**Set exercise:** Recast the rows from the line containing "Click the Zoho Projects logo icon" through the end of the rows as a numbered list, omitting any blank lines.

(Item coordinate data)
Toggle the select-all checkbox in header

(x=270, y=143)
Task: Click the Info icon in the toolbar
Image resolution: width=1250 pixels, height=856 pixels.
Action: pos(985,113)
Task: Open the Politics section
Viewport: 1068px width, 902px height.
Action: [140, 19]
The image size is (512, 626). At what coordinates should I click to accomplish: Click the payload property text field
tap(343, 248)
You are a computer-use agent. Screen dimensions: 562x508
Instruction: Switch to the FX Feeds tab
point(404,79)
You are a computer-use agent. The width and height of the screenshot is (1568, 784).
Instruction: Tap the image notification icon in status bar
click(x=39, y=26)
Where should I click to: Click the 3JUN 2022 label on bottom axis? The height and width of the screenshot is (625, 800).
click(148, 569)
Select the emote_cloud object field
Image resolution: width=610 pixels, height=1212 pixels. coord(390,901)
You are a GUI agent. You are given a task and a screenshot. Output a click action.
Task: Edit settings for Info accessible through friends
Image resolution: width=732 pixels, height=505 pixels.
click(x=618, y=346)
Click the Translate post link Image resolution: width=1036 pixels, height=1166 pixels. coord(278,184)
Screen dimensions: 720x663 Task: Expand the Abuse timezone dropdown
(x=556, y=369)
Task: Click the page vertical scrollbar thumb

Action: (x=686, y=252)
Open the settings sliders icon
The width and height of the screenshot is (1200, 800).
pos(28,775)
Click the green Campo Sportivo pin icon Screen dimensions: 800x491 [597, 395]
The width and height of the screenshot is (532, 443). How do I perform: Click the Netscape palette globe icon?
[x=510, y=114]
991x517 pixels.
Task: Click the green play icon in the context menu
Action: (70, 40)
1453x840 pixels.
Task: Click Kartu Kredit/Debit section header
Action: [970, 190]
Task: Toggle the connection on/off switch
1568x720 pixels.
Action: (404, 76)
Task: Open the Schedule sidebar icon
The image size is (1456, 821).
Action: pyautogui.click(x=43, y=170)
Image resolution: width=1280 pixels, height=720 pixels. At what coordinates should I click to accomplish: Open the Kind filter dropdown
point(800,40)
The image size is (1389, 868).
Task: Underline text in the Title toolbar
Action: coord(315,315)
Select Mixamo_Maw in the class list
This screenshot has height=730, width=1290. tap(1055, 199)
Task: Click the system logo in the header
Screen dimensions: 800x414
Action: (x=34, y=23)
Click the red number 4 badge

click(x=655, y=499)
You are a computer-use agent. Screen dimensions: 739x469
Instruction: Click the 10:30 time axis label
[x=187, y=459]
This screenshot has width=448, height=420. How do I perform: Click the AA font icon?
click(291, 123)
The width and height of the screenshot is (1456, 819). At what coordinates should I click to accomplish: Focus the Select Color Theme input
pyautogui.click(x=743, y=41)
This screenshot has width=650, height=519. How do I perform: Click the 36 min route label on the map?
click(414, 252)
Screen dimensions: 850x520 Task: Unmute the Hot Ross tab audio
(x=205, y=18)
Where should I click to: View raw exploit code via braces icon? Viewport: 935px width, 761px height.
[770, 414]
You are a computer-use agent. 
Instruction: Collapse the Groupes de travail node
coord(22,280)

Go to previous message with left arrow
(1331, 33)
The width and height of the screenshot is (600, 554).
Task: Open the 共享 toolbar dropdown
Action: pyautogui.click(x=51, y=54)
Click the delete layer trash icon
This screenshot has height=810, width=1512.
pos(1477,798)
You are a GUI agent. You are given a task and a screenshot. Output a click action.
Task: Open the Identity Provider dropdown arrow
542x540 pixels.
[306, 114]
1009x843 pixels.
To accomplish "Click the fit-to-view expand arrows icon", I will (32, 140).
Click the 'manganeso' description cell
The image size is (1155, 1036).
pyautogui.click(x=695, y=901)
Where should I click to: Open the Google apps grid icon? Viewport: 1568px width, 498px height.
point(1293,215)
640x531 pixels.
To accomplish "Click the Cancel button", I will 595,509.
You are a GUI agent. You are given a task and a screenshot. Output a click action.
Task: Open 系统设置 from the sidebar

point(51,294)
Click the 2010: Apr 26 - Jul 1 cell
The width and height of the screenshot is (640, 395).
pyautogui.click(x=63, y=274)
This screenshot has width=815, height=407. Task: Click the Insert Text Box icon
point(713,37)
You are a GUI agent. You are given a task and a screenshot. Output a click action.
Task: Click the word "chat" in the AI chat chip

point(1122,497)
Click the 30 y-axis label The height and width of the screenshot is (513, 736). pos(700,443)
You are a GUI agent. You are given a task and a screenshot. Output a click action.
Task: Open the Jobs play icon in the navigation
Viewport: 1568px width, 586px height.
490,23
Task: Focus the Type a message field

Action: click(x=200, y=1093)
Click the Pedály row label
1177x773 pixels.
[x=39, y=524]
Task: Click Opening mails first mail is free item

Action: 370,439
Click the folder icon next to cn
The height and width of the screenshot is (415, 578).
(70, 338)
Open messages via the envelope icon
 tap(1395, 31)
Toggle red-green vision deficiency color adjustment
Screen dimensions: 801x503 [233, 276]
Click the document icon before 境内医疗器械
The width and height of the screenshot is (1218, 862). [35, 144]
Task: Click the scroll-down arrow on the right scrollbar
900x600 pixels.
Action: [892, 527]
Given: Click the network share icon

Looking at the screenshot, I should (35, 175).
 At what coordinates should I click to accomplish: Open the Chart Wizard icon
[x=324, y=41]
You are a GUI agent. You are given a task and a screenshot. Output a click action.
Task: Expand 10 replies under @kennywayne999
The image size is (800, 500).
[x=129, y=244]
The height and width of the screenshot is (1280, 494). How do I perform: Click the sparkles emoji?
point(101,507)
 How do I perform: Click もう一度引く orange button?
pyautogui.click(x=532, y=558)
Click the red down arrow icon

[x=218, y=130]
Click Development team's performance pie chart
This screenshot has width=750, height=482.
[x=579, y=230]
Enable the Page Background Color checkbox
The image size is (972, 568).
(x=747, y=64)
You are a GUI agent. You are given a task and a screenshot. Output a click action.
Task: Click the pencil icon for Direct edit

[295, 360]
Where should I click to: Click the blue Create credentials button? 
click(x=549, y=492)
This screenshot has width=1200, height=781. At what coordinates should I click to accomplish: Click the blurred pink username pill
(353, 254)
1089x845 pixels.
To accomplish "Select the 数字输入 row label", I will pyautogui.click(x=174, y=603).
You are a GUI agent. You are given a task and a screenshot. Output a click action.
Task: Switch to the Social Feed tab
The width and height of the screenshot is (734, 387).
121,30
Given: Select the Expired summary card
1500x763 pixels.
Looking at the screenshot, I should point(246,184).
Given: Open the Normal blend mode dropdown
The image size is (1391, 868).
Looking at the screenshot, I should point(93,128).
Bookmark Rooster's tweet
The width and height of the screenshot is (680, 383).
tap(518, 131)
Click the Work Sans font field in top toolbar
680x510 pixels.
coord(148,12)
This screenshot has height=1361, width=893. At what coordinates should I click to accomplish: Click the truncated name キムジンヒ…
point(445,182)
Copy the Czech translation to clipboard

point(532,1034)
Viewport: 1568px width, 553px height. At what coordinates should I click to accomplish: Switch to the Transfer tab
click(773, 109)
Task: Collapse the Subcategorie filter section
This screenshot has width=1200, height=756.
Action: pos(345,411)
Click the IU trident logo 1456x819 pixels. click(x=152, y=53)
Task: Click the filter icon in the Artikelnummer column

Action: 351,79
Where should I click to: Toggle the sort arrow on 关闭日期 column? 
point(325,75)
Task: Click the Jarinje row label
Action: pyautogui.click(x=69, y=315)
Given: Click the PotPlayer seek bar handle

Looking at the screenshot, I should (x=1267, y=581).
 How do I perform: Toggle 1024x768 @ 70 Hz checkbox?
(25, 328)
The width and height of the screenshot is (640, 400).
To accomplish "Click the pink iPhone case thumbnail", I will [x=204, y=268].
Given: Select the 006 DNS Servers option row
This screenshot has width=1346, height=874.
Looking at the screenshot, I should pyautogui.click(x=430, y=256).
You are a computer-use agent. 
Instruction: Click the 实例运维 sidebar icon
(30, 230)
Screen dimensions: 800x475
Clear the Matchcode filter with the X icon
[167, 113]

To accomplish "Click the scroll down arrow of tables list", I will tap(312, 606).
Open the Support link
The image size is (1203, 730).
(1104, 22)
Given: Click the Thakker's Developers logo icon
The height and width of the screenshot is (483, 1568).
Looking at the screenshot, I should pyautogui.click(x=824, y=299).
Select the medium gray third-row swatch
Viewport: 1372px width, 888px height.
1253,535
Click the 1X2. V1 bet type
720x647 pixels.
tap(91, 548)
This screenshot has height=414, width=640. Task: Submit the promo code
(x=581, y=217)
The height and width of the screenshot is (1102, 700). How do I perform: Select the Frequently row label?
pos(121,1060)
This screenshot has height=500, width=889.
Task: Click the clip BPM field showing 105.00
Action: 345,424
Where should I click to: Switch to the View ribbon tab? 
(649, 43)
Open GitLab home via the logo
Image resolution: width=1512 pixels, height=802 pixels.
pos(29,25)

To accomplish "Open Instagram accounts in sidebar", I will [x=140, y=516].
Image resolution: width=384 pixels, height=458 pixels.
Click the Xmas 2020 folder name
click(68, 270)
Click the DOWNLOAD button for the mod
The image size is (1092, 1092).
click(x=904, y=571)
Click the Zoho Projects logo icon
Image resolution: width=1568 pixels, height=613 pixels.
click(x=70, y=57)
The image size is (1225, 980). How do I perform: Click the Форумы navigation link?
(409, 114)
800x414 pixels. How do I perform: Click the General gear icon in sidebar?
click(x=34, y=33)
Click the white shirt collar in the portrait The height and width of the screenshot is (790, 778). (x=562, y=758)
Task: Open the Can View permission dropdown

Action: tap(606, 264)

**Full response:**
1. Click the Zoho Projects logo icon
2. Image resolution: width=1568 pixels, height=613 pixels.
3. click(x=70, y=57)
4. The image size is (1225, 980). How do I perform: Click the Форумы navigation link?
5. (409, 114)
6. 800x414 pixels. How do I perform: Click the General gear icon in sidebar?
7. click(x=34, y=33)
8. Click the white shirt collar in the portrait The height and width of the screenshot is (790, 778). (x=562, y=758)
9. Task: Open the Can View permission dropdown
10. Action: tap(606, 264)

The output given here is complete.